Given task
Reproduce only the entries starting with the line that contains "This screenshot has height=768, width=1366." and going on through the line that contains "pyautogui.click(x=100, y=33)", requests included, and add -90 to every coordinate in their answers.
───── Supplied entries
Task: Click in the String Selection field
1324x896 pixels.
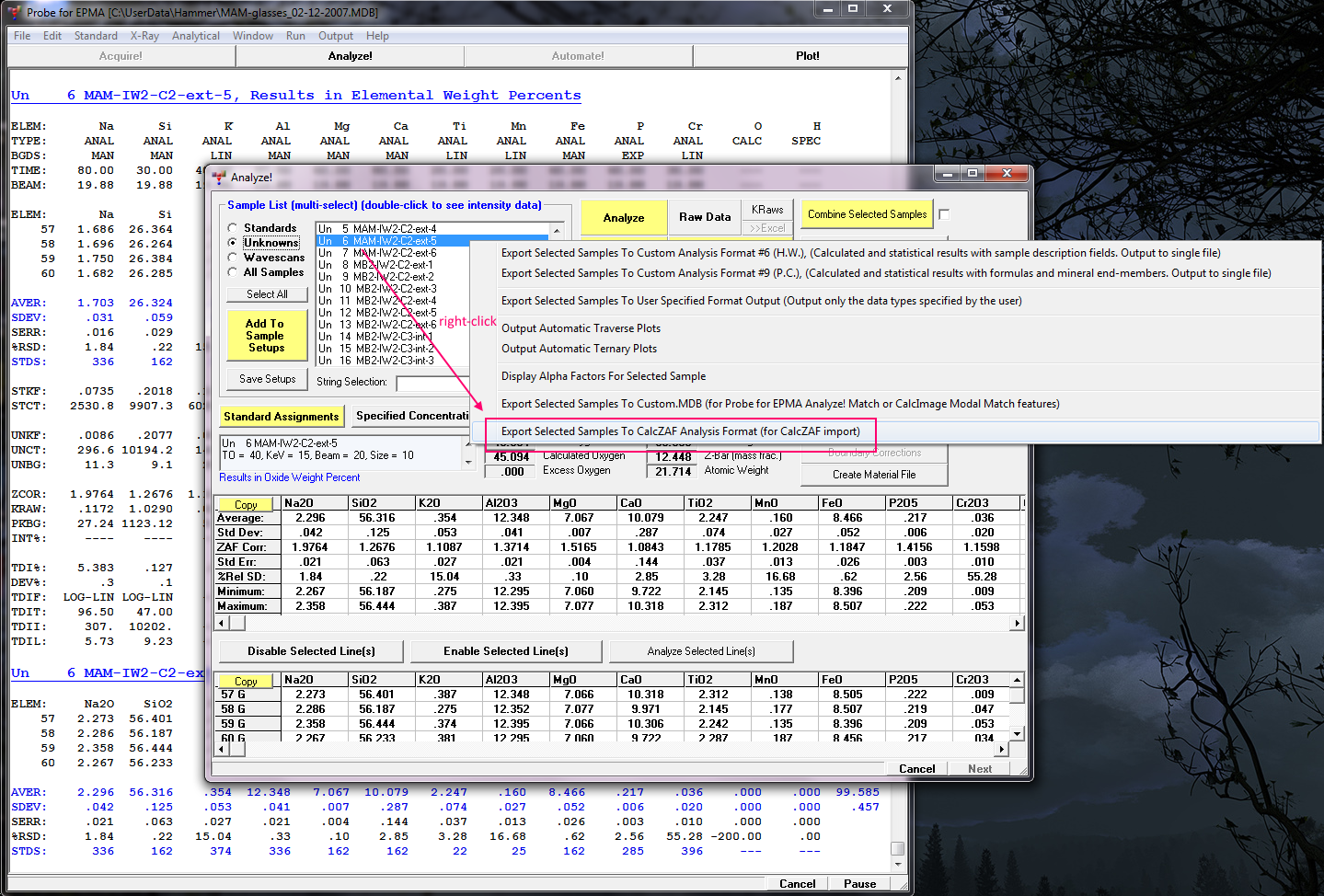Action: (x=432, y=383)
──────────
───── Supplied entries
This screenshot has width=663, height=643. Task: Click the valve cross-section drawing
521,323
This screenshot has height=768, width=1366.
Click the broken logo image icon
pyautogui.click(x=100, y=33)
──────────
Result for this exercise
This screenshot has height=768, width=1366.
Click the broken logo image icon
pyautogui.click(x=10, y=-57)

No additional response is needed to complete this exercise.